** start **

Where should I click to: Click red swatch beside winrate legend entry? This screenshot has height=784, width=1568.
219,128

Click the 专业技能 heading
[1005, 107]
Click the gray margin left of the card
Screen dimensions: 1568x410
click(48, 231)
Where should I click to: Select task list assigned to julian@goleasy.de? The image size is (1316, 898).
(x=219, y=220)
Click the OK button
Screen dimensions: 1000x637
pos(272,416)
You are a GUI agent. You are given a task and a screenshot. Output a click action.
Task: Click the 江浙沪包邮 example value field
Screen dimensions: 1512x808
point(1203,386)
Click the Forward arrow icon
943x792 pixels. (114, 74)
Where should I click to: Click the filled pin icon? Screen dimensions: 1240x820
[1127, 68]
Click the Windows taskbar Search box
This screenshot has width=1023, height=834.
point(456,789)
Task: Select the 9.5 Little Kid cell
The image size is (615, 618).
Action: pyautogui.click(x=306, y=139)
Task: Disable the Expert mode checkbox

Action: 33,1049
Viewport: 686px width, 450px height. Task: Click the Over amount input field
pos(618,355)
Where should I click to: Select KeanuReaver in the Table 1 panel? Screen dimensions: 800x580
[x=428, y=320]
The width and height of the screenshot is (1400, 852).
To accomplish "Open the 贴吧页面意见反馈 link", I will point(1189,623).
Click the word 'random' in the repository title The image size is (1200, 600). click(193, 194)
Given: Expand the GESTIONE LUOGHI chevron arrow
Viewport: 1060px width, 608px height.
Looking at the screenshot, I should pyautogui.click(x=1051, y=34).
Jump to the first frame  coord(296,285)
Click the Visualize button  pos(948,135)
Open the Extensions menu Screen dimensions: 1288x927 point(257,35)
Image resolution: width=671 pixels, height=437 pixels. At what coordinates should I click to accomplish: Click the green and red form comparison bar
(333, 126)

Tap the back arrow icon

** end **

[Stated exercise]:
Write the lines above as a JSON list of strings, one string per line, leaving out blank lines.

[Solution below]:
[
  "Where should I click to: Click red swatch beside winrate legend entry? This screenshot has height=784, width=1568.",
  "219,128",
  "Click the 专业技能 heading",
  "[1005, 107]",
  "Click the gray margin left of the card",
  "Screen dimensions: 1568x410",
  "click(48, 231)",
  "Where should I click to: Select task list assigned to julian@goleasy.de? The image size is (1316, 898).",
  "(x=219, y=220)",
  "Click the OK button",
  "Screen dimensions: 1000x637",
  "pos(272,416)",
  "You are a GUI agent. You are given a task and a screenshot. Output a click action.",
  "Task: Click the 江浙沪包邮 example value field",
  "Screen dimensions: 1512x808",
  "point(1203,386)",
  "Click the Forward arrow icon",
  "943x792 pixels. (114, 74)",
  "Where should I click to: Click the filled pin icon? Screen dimensions: 1240x820",
  "[1127, 68]",
  "Click the Windows taskbar Search box",
  "This screenshot has width=1023, height=834.",
  "point(456,789)",
  "Task: Select the 9.5 Little Kid cell",
  "The image size is (615, 618).",
  "Action: pyautogui.click(x=306, y=139)",
  "Task: Disable the Expert mode checkbox",
  "Action: 33,1049",
  "Viewport: 686px width, 450px height. Task: Click the Over amount input field",
  "pos(618,355)",
  "Where should I click to: Select KeanuReaver in the Table 1 panel? Screen dimensions: 800x580",
  "[x=428, y=320]",
  "The width and height of the screenshot is (1400, 852).",
  "To accomplish \"Open the 贴吧页面意见反馈 link\", I will point(1189,623).",
  "Click the word 'random' in the repository title The image size is (1200, 600). click(193, 194)",
  "Given: Expand the GESTIONE LUOGHI chevron arrow",
  "Viewport: 1060px width, 608px height.",
  "Looking at the screenshot, I should pyautogui.click(x=1051, y=34).",
  "Jump to the first frame  coord(296,285)",
  "Click the Visualize button  pos(948,135)",
  "Open the Extensions menu Screen dimensions: 1288x927 point(257,35)",
  "Image resolution: width=671 pixels, height=437 pixels. At what coordinates should I click to accomplish: Click the green and red form comparison bar",
  "(333, 126)",
  "Tap the back arrow icon"
]